Search

Top 60 Oracle Blogs

Recent comments

CBOddity

Warning – make sure you read to the end of this post.

Someone sent me an email this morning asking how Oracle calculates the index cardinality of an index range scan. Now, as I’ve often said, I don’t do private email about Oracle – unless it just happens to catch my attention and looks like something that is sufficiently generic to be worth publishing.

Today’s emailer was a lucky winner – he’d sent me a very short email that took about 30 seconds to read, contained a significant error, and (at first sight) probably had the right information in it for me to work with. Here’s the problem, as a cut-n-paste from an SQL*Plus session:

SQL> explain plan for select * from admlxa.QRT_BENCH where QRT_BENCH_DATE < :a3;
Explained. 

Elapsed: 00:00:00.01 

SQL> select * from table(dbms_xplan.display); 

PLAN_TABLE_OUTPUT
-----------------
Plan hash value: 2896103184 

-----------------------------------------------------------------------------------------------
| Id  | Operation                   | Name            | Rows  | Bytes | Cost (%CPU)| Time     |
-----------------------------------------------------------------------------------------------
|   0 | SELECT STATEMENT            |                 |   424K|    81M|  3170   (4)| 00:00:05 |
|   1 |  TABLE ACCESS BY INDEX ROWID| QRT_BENCH       |   424K|    81M|  3170   (4)| 00:00:05 |
|*  2 |   INDEX RANGE SCAN          | IDX_QRT_BENCH_1 | 78876 |       |   303   (5)| 00:00:01 |
----------------------------------------------------------------------------------------------- 

Predicate Information (identified by operation id):
---------------------------------------------------
   2 - access("QRT_BENCH_DATE"<:A3) 

Look closely at the “Rows” column – there’s clearly a logic error appearing here. If you select 78,876 rowids from an index you can’t possibly acquire 424,000 rows from the table – so where have those two numbers come from ?

The supporting information looked like this:

num_rows for QRT_BENCH table = 8480798
num_distinct for QRT_BENCH_DATE column = 458 

num_rows for IDX_QRT_BENCH_1 = 8763975
distinct_keys for IDX_QRT_BENCH_1 = 537

Of course, I really needed to know whether this was a single-column or multi-column index if I wanted to model the problem correctly and do further checks on when the error appeared, but this was good enough to get started. We note, first, that the 424K for the table cardinality is just the standard “5% due to range predicate with unknown value”: round(0.05 * 8480798) = 424040.
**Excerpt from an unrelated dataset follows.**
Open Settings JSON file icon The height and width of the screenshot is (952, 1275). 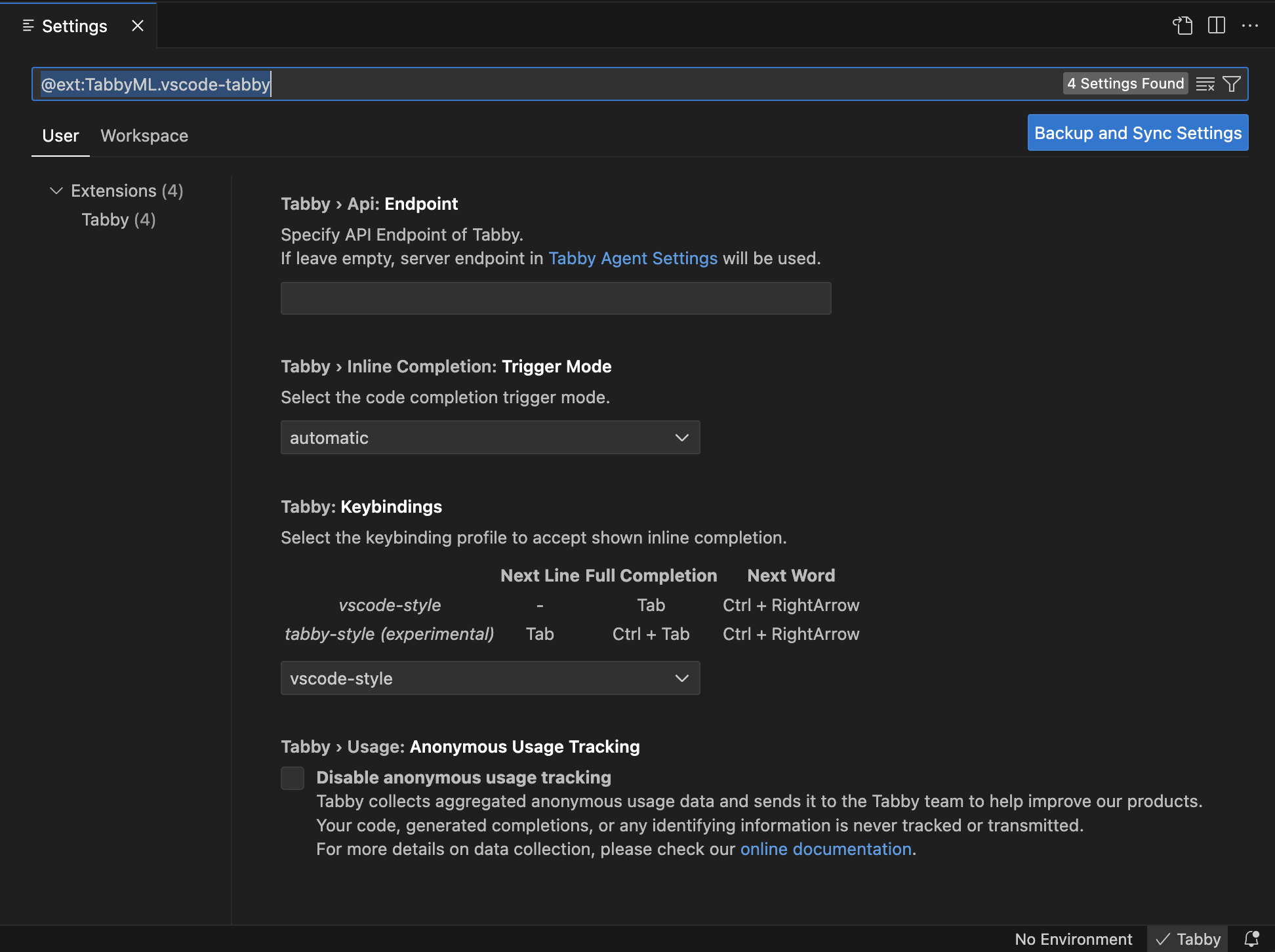click(x=1183, y=26)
    Step 1: since I don’t know where the number 78876 comes from, let’s try to work backwards – use it in a bit if arithmetic and see what drops out. Let’s try dividing it into the table cardinality: 424040 / 78876 = 5.3760

    Step 2: Does 5.376 look familiar — it may be a coincidence, but isn’t that really close to 1% of the number of distinct keys in the index ?

At this point I don’t have any time to investigate in detail, but a scratch hypothesis is that Oracle is calculating something like: 5 * (number of rows in table / (number of distinct keys in index)); and maybe that magic five appears through a piece of code that takes 5%, but for some reason then divides by the 1% associated with the selectivity normally associated with function(col).

If I had the time (and the data set) I’d start playing with dbms_stats.set_index_stats() et.al. to see the effect of changing num_distinct and num_rows to see if my initial guess was somewhere in the right ballpark. As it is I’ve just emailed this note back to the source.

Erratum:

Before I published this note I got a reply from the original correspondent, with the following comment:

Sure enough – five years ago I had published some details about exactly this “feature” – and that 537 vs. 5.376 really was just a coincidence.

I decided to publish the note anyway for three reasons –

    one: to make sure you realise that I do make mistakes
    two: to show you that simple games with numbers may give you a working hypothesis
    three: to remind you that once you’ve got a working hypothesis it’s often easy to think of ways to demonstrate that your hypothesis is wrong. (A couple of hacks of the statistics would have shown me a constant 0.009 appearing, rather than anything like 5% divided by 1%.)